- Task requirements -
Identify each line in the records below that contains the word "next", and copy it.

- Data supplied -
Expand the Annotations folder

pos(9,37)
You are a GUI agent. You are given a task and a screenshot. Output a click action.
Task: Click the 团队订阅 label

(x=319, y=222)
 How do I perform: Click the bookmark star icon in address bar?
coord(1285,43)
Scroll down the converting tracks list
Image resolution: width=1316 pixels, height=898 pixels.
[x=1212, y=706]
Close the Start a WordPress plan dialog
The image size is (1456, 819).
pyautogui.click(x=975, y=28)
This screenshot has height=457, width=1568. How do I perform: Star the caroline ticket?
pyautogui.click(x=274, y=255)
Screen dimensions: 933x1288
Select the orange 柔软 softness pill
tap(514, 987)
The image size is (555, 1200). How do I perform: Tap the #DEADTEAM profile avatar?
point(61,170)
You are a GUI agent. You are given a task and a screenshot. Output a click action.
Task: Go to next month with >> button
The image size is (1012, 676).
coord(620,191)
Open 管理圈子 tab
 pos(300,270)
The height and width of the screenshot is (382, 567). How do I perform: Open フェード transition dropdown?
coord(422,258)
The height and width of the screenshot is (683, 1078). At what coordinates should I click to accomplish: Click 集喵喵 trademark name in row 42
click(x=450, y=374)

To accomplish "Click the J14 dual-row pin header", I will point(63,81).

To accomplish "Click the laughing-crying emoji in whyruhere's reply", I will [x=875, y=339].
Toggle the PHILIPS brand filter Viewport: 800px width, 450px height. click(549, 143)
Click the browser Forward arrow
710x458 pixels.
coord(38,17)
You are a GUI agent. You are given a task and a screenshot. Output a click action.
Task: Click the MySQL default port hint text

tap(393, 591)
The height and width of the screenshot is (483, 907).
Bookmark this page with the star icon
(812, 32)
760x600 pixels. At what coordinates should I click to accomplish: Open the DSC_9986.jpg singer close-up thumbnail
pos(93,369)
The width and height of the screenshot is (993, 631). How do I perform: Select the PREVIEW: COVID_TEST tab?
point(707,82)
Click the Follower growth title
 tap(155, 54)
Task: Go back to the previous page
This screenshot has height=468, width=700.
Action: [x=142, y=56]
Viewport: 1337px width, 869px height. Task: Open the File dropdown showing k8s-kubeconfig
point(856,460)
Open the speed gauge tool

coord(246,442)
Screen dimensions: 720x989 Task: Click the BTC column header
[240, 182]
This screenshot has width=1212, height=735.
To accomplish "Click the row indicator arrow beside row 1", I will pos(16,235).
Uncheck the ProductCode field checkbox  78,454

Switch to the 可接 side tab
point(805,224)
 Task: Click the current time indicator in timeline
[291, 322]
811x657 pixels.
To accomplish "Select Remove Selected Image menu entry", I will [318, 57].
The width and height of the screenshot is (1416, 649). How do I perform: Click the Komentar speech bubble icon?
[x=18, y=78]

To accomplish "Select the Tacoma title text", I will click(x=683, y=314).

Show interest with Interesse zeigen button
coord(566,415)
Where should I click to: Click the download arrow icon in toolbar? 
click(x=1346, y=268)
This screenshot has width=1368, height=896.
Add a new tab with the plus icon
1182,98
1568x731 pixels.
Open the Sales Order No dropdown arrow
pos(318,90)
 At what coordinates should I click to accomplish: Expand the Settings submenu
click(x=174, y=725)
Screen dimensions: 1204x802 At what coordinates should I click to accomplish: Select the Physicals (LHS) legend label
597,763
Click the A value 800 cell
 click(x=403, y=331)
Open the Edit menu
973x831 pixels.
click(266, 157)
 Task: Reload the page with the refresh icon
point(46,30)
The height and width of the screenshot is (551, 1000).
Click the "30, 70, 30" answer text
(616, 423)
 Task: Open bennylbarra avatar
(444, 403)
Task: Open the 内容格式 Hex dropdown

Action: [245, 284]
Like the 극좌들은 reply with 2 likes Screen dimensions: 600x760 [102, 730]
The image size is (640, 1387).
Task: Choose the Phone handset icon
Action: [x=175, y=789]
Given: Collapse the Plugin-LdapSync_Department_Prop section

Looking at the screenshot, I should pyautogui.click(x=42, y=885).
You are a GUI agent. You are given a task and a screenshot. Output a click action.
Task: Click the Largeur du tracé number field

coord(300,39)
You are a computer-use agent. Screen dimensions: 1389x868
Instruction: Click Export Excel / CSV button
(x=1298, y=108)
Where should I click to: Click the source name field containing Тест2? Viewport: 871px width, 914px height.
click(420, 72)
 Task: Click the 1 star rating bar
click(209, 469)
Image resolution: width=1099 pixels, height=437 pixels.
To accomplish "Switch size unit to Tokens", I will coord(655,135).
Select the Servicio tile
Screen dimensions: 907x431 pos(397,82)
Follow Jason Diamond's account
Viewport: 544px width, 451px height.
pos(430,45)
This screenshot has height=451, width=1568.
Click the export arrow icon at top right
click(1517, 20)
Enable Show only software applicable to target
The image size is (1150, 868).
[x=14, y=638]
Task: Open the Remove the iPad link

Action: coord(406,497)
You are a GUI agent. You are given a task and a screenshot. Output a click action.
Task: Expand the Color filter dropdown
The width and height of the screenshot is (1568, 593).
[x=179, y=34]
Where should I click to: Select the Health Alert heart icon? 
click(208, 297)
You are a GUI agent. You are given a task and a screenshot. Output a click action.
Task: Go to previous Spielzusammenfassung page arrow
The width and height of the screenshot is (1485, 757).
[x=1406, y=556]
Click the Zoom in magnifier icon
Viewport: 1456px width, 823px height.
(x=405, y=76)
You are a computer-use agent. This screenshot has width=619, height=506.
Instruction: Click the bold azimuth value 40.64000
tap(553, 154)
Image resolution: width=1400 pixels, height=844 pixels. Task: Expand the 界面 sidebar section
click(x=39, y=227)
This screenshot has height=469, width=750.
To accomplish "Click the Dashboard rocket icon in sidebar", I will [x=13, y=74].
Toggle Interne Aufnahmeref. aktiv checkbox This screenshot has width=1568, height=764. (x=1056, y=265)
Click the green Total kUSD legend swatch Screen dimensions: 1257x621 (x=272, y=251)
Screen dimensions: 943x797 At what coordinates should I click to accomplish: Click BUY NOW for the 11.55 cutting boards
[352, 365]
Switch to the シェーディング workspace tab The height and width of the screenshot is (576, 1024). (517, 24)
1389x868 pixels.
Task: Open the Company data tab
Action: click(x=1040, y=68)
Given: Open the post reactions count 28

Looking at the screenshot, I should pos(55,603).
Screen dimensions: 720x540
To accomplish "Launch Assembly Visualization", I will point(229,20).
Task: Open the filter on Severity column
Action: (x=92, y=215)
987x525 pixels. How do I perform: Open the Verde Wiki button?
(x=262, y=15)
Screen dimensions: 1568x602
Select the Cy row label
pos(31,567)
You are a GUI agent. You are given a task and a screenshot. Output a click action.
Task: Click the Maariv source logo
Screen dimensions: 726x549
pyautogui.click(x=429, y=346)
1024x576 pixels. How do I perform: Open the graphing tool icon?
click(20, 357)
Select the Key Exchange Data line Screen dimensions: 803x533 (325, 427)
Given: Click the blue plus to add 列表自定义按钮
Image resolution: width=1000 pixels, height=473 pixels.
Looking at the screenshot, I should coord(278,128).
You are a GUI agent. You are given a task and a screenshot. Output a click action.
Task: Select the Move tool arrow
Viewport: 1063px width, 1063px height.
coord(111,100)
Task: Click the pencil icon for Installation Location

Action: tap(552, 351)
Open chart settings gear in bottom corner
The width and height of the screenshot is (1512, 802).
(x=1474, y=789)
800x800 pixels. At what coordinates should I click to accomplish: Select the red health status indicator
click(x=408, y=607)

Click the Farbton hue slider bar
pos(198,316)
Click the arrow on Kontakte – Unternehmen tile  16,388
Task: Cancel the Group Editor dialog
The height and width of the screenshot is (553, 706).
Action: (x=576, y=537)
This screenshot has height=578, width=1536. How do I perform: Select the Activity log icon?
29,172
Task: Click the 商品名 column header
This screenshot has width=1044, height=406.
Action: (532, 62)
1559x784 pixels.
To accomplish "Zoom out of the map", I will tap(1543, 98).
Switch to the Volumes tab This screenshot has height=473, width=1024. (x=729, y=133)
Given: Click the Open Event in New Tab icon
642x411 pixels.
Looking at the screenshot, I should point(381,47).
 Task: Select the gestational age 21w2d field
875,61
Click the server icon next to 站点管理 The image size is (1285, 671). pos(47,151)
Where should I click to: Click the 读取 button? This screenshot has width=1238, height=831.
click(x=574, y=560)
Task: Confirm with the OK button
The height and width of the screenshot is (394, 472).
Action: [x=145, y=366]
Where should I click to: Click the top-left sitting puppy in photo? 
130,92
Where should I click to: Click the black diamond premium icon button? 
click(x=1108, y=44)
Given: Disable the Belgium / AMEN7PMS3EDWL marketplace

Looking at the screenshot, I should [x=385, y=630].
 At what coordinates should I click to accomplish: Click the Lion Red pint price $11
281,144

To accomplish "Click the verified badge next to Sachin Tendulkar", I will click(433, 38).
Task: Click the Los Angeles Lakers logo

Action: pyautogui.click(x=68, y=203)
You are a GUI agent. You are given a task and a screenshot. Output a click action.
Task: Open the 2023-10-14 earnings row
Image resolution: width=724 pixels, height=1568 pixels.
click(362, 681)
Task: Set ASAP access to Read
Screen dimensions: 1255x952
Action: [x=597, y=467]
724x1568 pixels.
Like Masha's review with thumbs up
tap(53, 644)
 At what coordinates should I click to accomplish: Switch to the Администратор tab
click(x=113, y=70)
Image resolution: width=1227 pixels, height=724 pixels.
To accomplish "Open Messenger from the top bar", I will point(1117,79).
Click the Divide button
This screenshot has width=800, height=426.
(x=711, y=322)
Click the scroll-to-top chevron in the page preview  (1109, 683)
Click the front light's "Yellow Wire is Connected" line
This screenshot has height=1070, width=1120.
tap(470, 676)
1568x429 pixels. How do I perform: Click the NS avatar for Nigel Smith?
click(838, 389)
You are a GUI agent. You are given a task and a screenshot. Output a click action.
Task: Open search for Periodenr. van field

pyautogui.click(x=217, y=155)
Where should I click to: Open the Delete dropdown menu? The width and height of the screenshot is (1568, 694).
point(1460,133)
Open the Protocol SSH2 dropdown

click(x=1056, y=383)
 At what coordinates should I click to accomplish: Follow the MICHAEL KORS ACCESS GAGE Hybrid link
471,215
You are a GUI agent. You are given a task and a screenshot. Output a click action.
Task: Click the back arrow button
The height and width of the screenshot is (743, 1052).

- Response -
Task: Go to next month with >> button
Click the server icon next to 站点管理 The image size is (1285, 671). pos(47,151)
To accomplish "Click the verified badge next to Sachin Tendulkar", I will click(433, 38).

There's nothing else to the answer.